#### ASSIGNED TASK
Leaving out the pictures, reproduce each record exactly and in full.
:: EXTRACTED MATERIAL
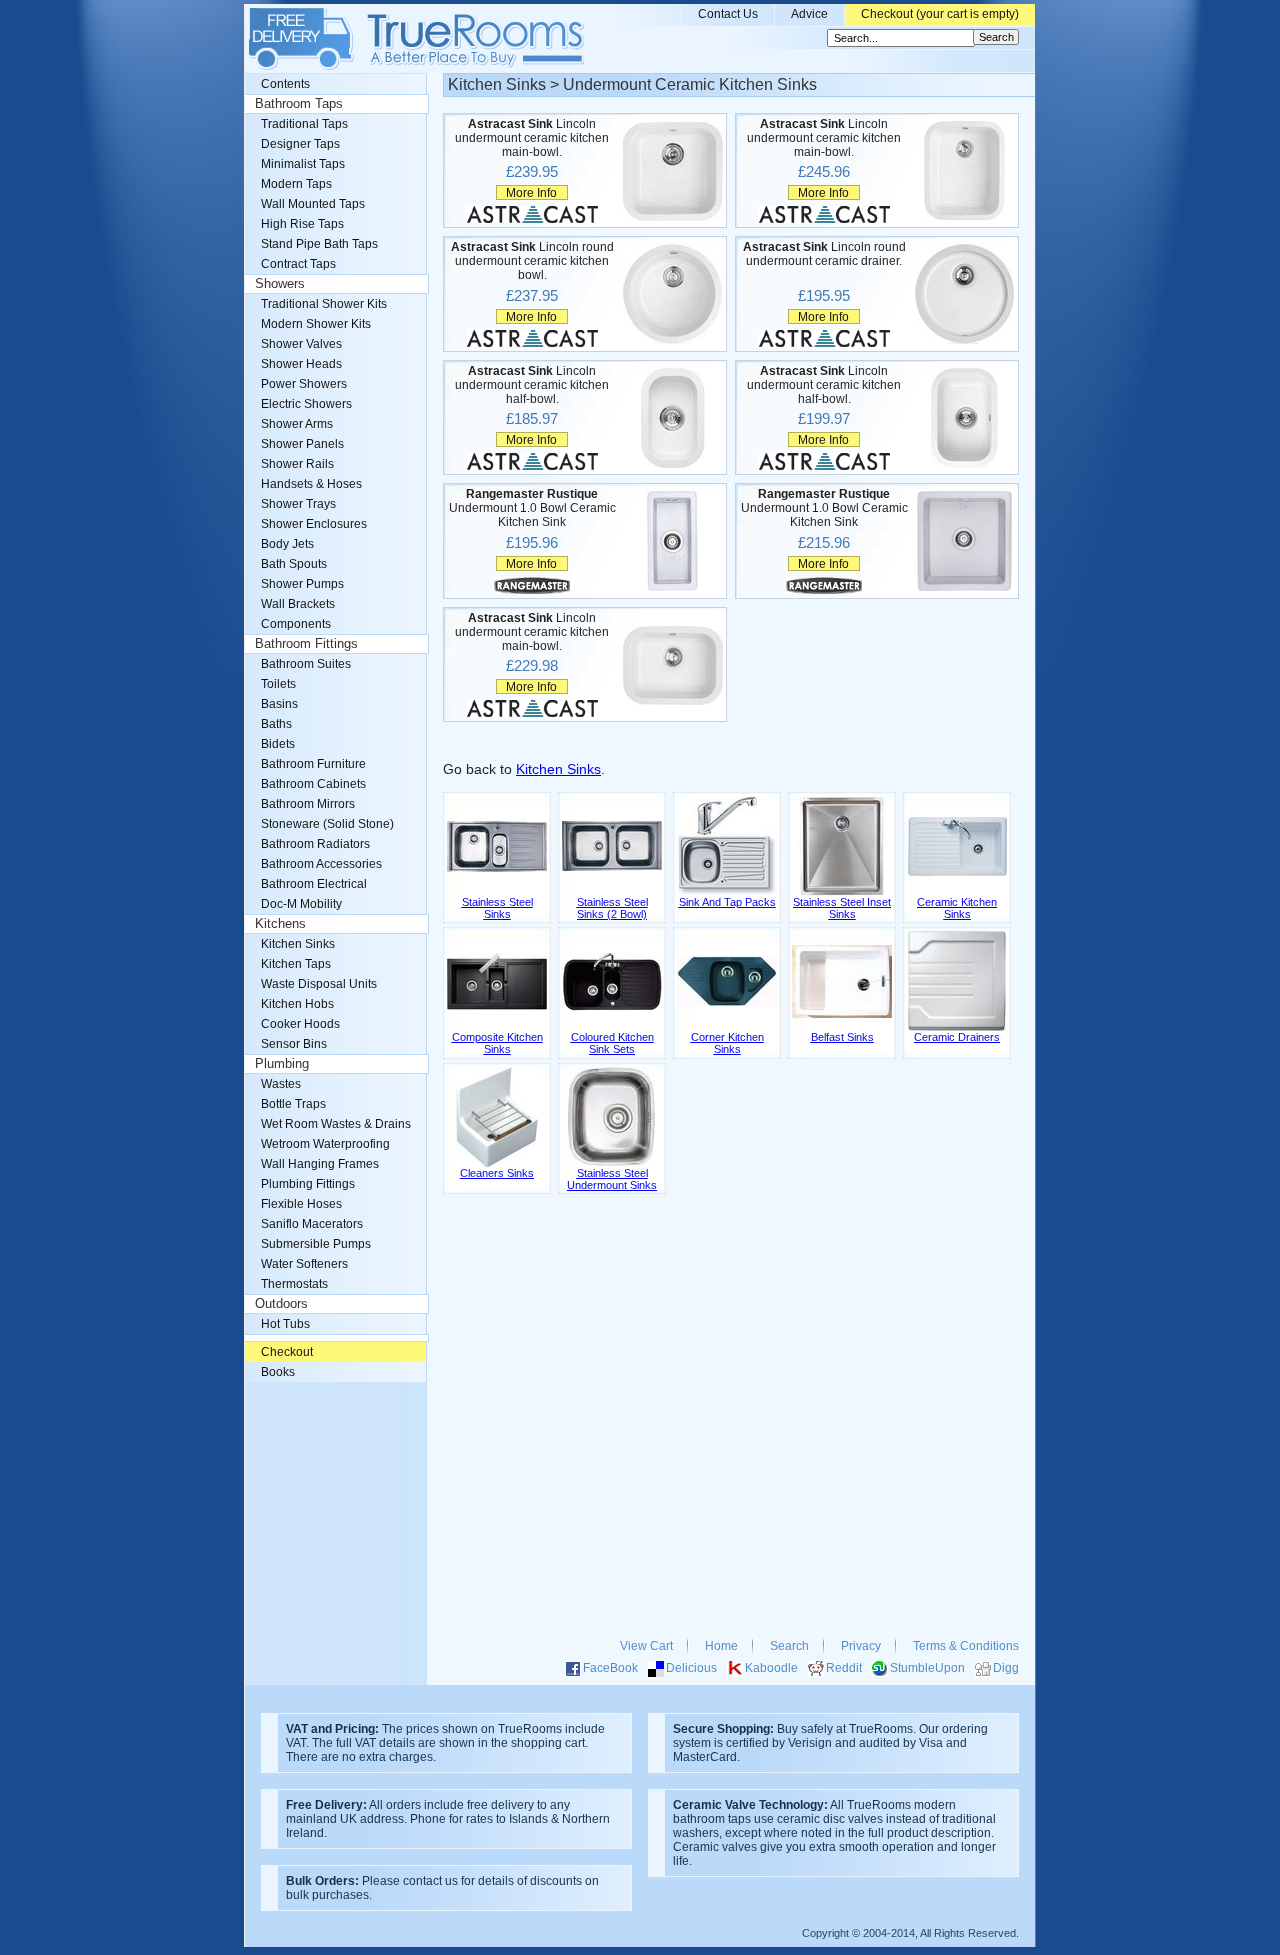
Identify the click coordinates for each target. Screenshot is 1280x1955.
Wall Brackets (298, 604)
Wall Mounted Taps (313, 204)
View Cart (646, 1646)
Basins (279, 704)
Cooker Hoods (300, 1024)
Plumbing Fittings (308, 1184)
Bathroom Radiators (315, 844)
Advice (809, 14)
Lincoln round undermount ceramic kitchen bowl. (532, 261)
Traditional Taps (304, 124)
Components (296, 624)
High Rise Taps (302, 224)
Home (721, 1646)
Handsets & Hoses (311, 484)
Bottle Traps (293, 1104)
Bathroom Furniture (313, 764)
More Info (531, 192)
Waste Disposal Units (319, 984)
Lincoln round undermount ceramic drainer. (824, 254)
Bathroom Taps (299, 104)
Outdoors (281, 1304)
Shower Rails (297, 464)
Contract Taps (298, 264)
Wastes (281, 1084)
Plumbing (282, 1064)
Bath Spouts (294, 564)
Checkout (287, 1352)
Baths (276, 724)
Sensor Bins (294, 1044)
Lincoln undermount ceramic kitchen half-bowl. (532, 385)
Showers (280, 284)
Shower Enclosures (314, 524)
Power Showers (304, 384)
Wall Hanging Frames (320, 1164)
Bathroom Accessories (321, 864)
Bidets (278, 744)
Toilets (278, 684)
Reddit (844, 1668)
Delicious (691, 1668)
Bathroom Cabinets (313, 784)
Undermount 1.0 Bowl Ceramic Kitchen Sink (532, 508)
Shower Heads (301, 364)
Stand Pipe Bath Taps (319, 244)
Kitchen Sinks (558, 769)
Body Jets (287, 544)
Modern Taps (296, 184)
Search (789, 1646)
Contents (285, 84)
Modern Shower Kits (316, 324)
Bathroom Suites (306, 664)
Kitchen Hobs (297, 1004)
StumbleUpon (927, 1668)
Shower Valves (301, 344)
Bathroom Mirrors (308, 804)
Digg (1006, 1668)
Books (278, 1372)
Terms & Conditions (966, 1646)
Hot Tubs (285, 1324)
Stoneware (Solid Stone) (327, 824)
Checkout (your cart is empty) (940, 14)
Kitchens (280, 924)
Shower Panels (302, 444)
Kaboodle (771, 1668)
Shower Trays (298, 504)
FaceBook (610, 1668)
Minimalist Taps (303, 164)
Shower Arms (297, 424)
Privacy (861, 1646)
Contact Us (728, 14)
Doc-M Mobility (301, 904)
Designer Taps (300, 144)
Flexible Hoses (301, 1204)
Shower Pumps (302, 584)
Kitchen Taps (296, 964)
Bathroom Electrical (314, 884)
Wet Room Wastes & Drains (336, 1124)
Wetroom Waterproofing (325, 1144)
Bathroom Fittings (306, 644)
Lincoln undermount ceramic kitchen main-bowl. (532, 138)
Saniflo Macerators (312, 1224)
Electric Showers (306, 404)
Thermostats (294, 1284)
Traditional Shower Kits (324, 304)
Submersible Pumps (316, 1244)
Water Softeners (304, 1264)
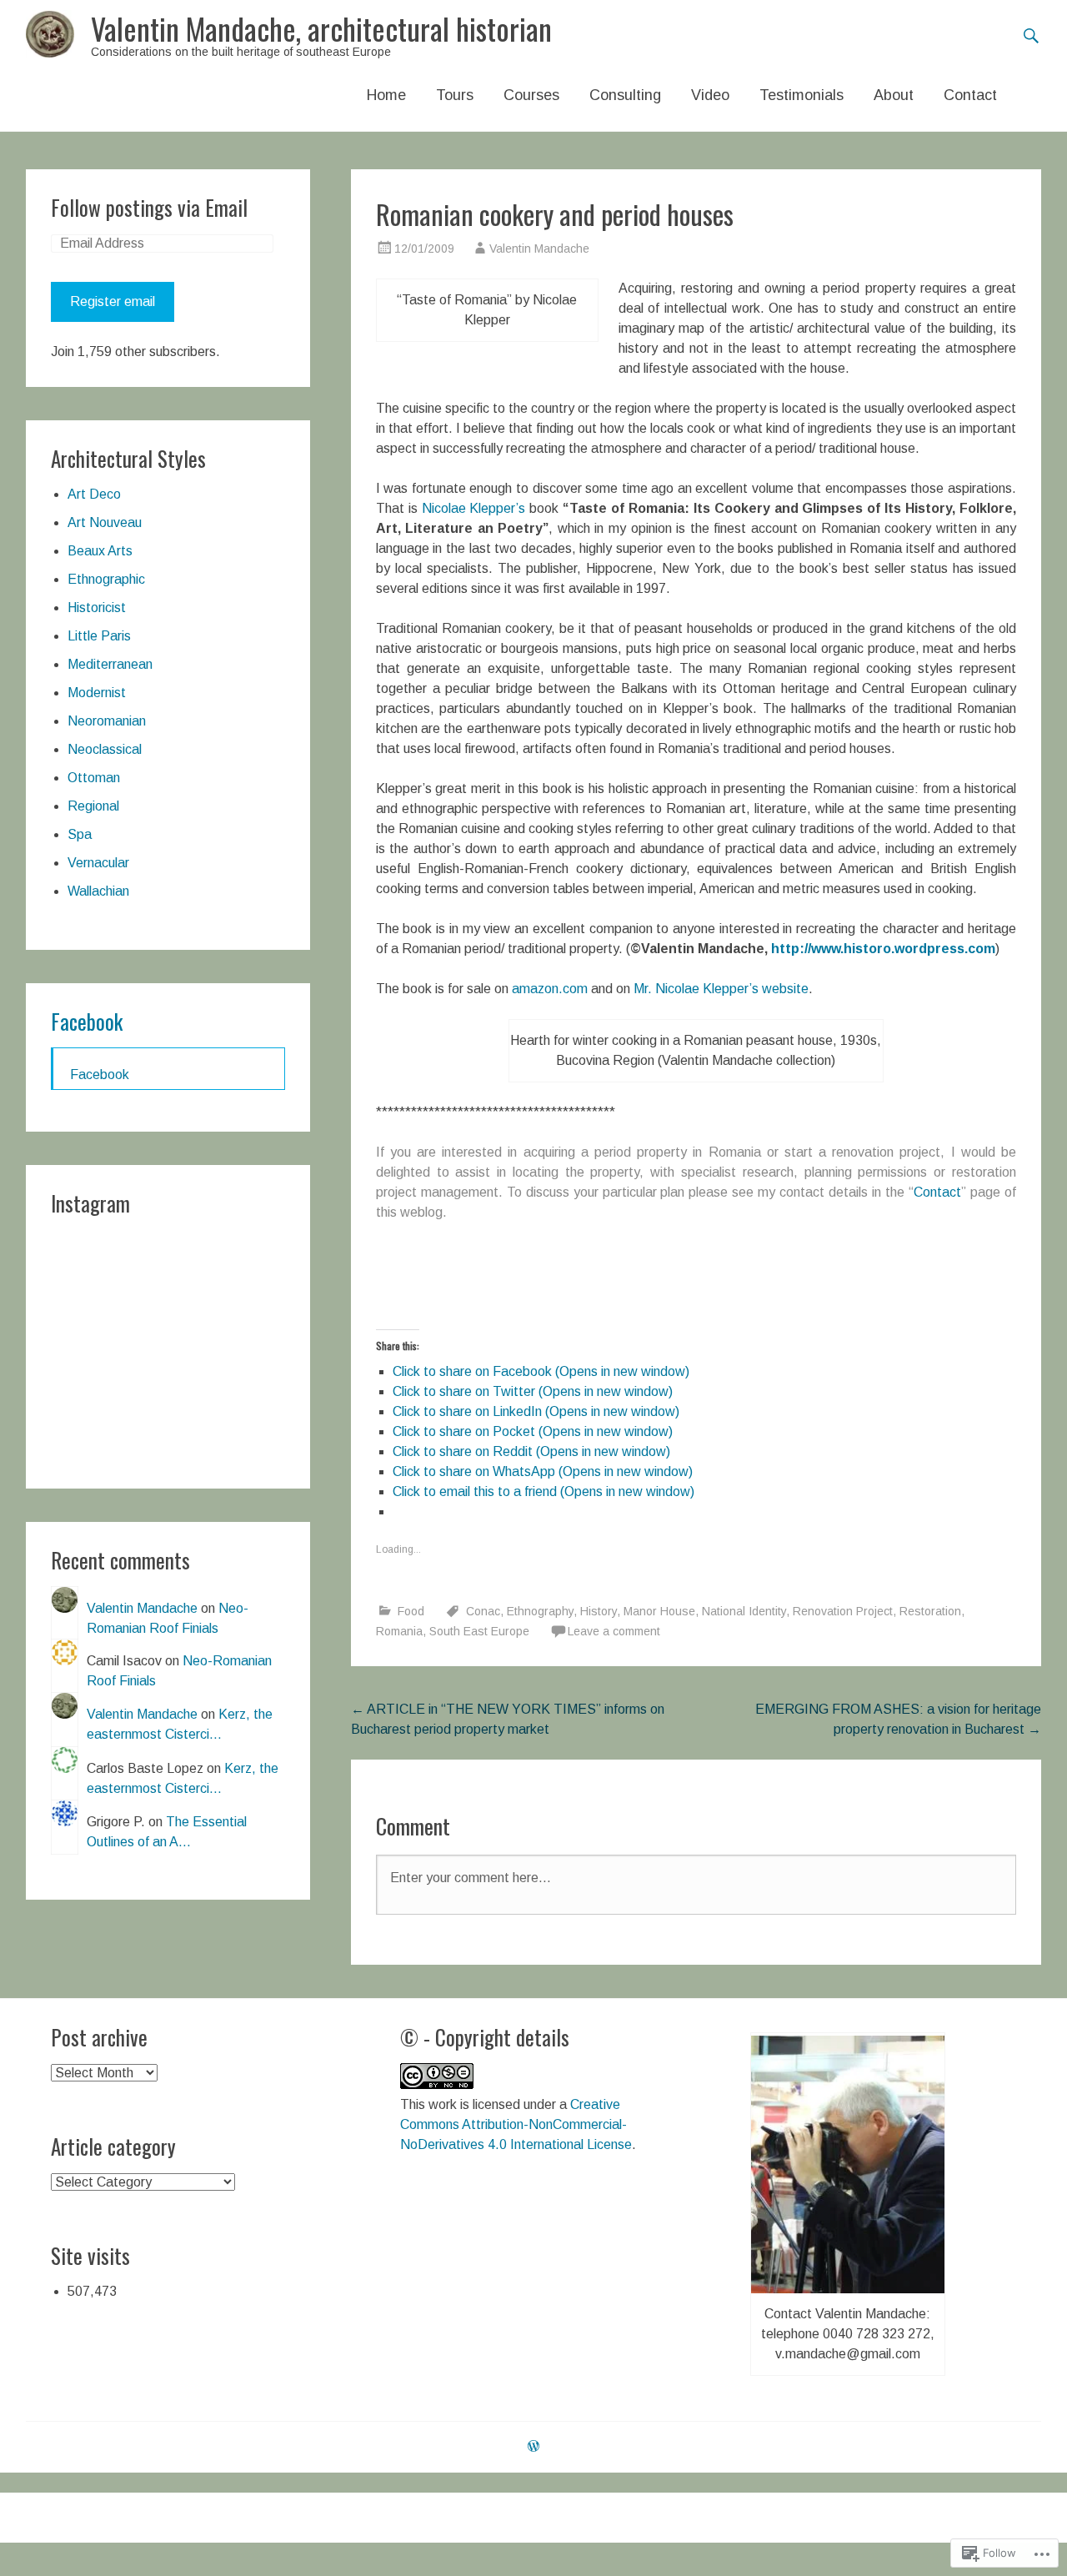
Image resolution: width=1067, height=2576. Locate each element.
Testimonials (801, 95)
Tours (454, 95)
::::
#### RESULT OF THIS EXERCISE
Identify the click coordinates for each target. Screenshot is 1280x1955.
Wall Brackets (298, 604)
Wall Mounted Taps (313, 204)
View Cart (646, 1646)
Basins (279, 704)
Cooker Hoods (300, 1024)
Plumbing Fittings (308, 1184)
Bathroom Radiators (315, 844)
Advice (809, 14)
Lincoln round undermount ceramic kitchen bowl. (532, 261)
Traditional Taps (304, 124)
Components (296, 624)
High Rise Taps (302, 224)
Home (721, 1646)
Handsets & Hoses (311, 484)
Bottle Traps (293, 1104)
Bathroom Furniture (313, 764)
More Info (531, 192)
Waste Disposal Units (319, 984)
Lincoln round undermount ceramic drainer. (824, 254)
Bathroom Taps (299, 104)
Outdoors (281, 1304)
Shower Rails (297, 464)
Contract Taps (298, 264)
Wastes (281, 1084)
Plumbing (282, 1064)
Bath Spouts (294, 564)
Checkout (287, 1352)
Baths (276, 724)
Sensor Bins (294, 1044)
Lincoln undermount ceramic kitchen half-bowl. (532, 385)
Showers (280, 284)
Shower Enclosures (314, 524)
Power Showers (304, 384)
Wall Hanging Frames (320, 1164)
Bathroom Accessories (321, 864)
Bidets (278, 744)
Toilets (278, 684)
Reddit (844, 1668)
Delicious (691, 1668)
Bathroom Cabinets (313, 784)
Undermount 1.0 Bowl Ceramic Kitchen Sink (532, 508)
Shower Heads (301, 364)
Stand Pipe Bath Taps (319, 244)
Kitchen Sinks (558, 769)
Body Jets (287, 544)
Modern Taps (296, 184)
Search (789, 1646)
Contents (285, 84)
Modern Shower Kits (316, 324)
Bathroom Suites (306, 664)
Kitchen Hobs (297, 1004)
StumbleUpon (927, 1668)
Shower Valves (301, 344)
Bathroom Mirrors (308, 804)
Digg (1006, 1668)
Books (278, 1372)
Terms & Conditions (966, 1646)
Hot Tubs (285, 1324)
Stoneware (Solid Stone) (327, 824)
Checkout (your cart is empty) (940, 14)
Kitchens (280, 924)
Shower Panels (302, 444)
Kaboodle (771, 1668)
Shower Trays (298, 504)
FaceBook (610, 1668)
Minimalist Taps (303, 164)
Shower Arms (297, 424)
Privacy (861, 1646)
Contact Us (728, 14)
Doc-M Mobility (301, 904)
Designer Taps (300, 144)
Flexible Hoses (301, 1204)
Shower Pumps (302, 584)
Kitchen Taps (296, 964)
Bathroom Electrical (314, 884)
Wet Room Wastes & Drains (336, 1124)
Wetroom Waterproofing (325, 1144)
Bathroom Fittings (306, 644)
Lincoln undermount ceramic kitchen main-bowl. (532, 138)
Saniflo Macerators (312, 1224)
Electric Showers (306, 404)
Thermostats (294, 1284)
Traditional Shower Kits (324, 304)
Submersible Pumps (316, 1244)
Water Softeners (304, 1264)
Image resolution: width=1067, height=2576. Locate each element.
Testimonials (801, 95)
Tours (454, 95)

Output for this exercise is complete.